Book Brahmin: Matthew Batt

Matthew Batt is the author of the memoir Sugarhouse, just out from Houghton Mifflin Harcourt. He and his wife were having a really crappy year--as was pretty much everybody they knew. Their best friends and family were all getting divorced and/or having babies and/or dying. But instead of giving in and splitting up, Matt and Jenae settled down and bought the best house they could afford. It just so happened it was a crack house. Or at least that's what the new neighbors said. All they knew was that it was a disaster and they were about as prepared to deal with that as they were their semi-midlife crises. But why, they humbly asked, should not knowing what you're doing stop you from doing it? Batt's book is all about fixing up a house, a life and a marriage.

Batt was born in Colorado, and grew up just outside of Milwaukee, Wis. He did an MFA (i.e., waited upon hundreds of thousands of tables) and has managed to get a job teaching English and creative writing in St. Paul, Minn., where (spoiler alert!) he and Jenae live with their four-year-old son.

On your nightstand now:

Germinal by Zola, in the original French, of course. Or wait. Do I have to be honest? Well, then it's Born to Run by Christopher McDougall. I've actually been running a lot--I'm doing this nutty 50-mile deal in a few weeks--and so it's comforting to know there are a bunch of other insane people. Isn't that really what all books are for? To make insane people feel less alone?

Favorite book when you were a child:

The Giving Tree by Shel Silverstein, I think. Reading it now to my son, I realize how literal a metaphor for love it really is, but nonetheless how actually close to the truth is was for what my mom did for me growing up.

Your top five authors:

Dave Eggers, David Foster Wallace (the essays, not so much the fiction), Billy Collins, Jon Krakauer, Henry David Thoreau.

Book you've faked reading:

Milton's Paradise Lost.
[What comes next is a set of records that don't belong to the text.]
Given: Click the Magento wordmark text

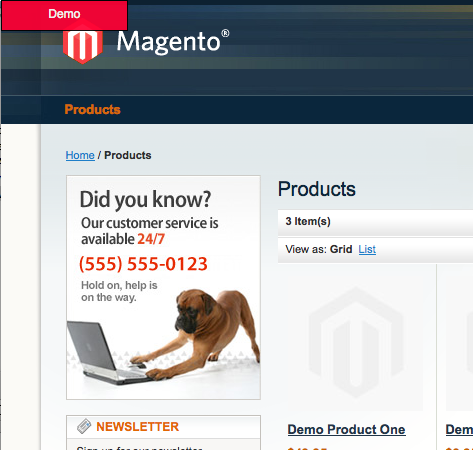Looking at the screenshot, I should coord(173,42).
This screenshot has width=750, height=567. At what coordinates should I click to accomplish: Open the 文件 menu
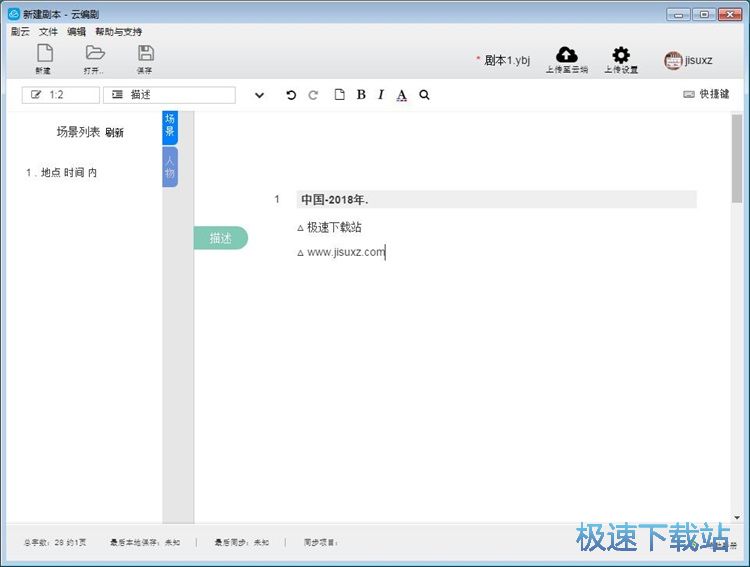tap(48, 31)
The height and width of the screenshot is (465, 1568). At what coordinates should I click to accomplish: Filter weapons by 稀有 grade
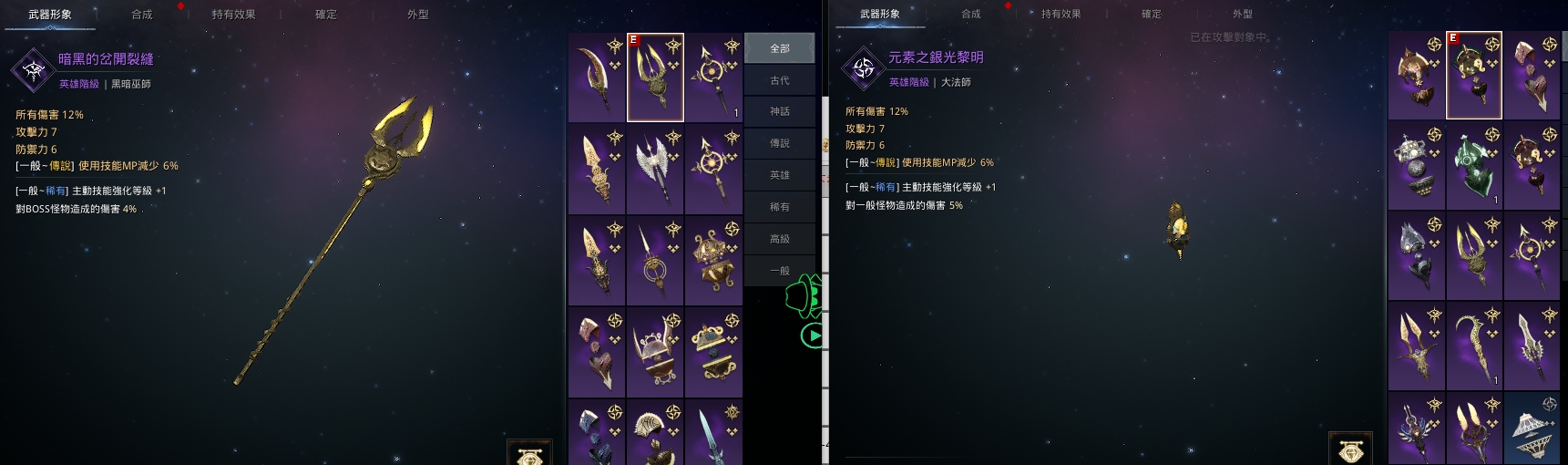(780, 207)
Whenever I get stuck needing to pretend like I've read it, I always come back to the one line of the poem I managed to remember: "Sufficient to have stood though free to fall." In most circles that passes as having read the whole thing. At the very least, you can always deflect people. But what about Satan's portrayal as a kind of hero, they might ask. Or what about Eve's seeming complicity? What about Adam's obsession with fruit? "Sufficient to have stood..." you begin, nodding knowingly.

Book you're an evangelist for:

So Long, See You Tomorrow by William Maxwell. It's such a perfect little book. I just love how it takes as its central moment two once-familiar boys passing in a high school hallway and cracks it open to reveal pretty much the entirety of human life--but not in some sprawling, grandiose Proustian way. Just in a little sliver of a book that nonetheless manages to capture all of human experience.

Book you've bought for the cover:

Rambo. I'd include the author, but it was the novelization of the movie. I was probably nine years old. What can I say? I was thinking, What could possibly be better than this classic example of American cinema? Why, the book! (I was wrong, of course, on both counts.) I learned two things here: that books don't have to be good, and that the combination of terrible writing and the act of reading while in a moving car make me physically sick to my stomach.

Book that changed your life:

It was some Hardy Boys book--The Mysterious Case of the Unpeelable Banana or some such--and I read it all in one sitting, under the covers, of course, with a flashlight. The whole shooting match. My favorite books as a kid were really, somewhat sadly, TV. Knight Rider, probably. Possibly also The A-Team. Fantasy Island. But definitely not Three's Company. Man, did that show stress me out. Still does. Anyway, that Hardy Boys book was the first time I discovered that there was a universe inside our heads that can be tapped into with nothing but some smudges on an otherwise clean piece of paper. Pretty miraculous when it comes right down to it. My taste has changed somewhat over the years, but that experience was a real game changer for me.

Favorite line from a book:

"Tell Leif you're the names of things." That's the last line of Robert Hass's poem "Letter" from his first collection, Field Guide. Man, do I love a love poem that doesn't suck. Almost all of them do, of course. "Letter," however, is beatific.

Book you most want to read again for the first time:

The Catcher in the Rye. Now that I know what fencing is.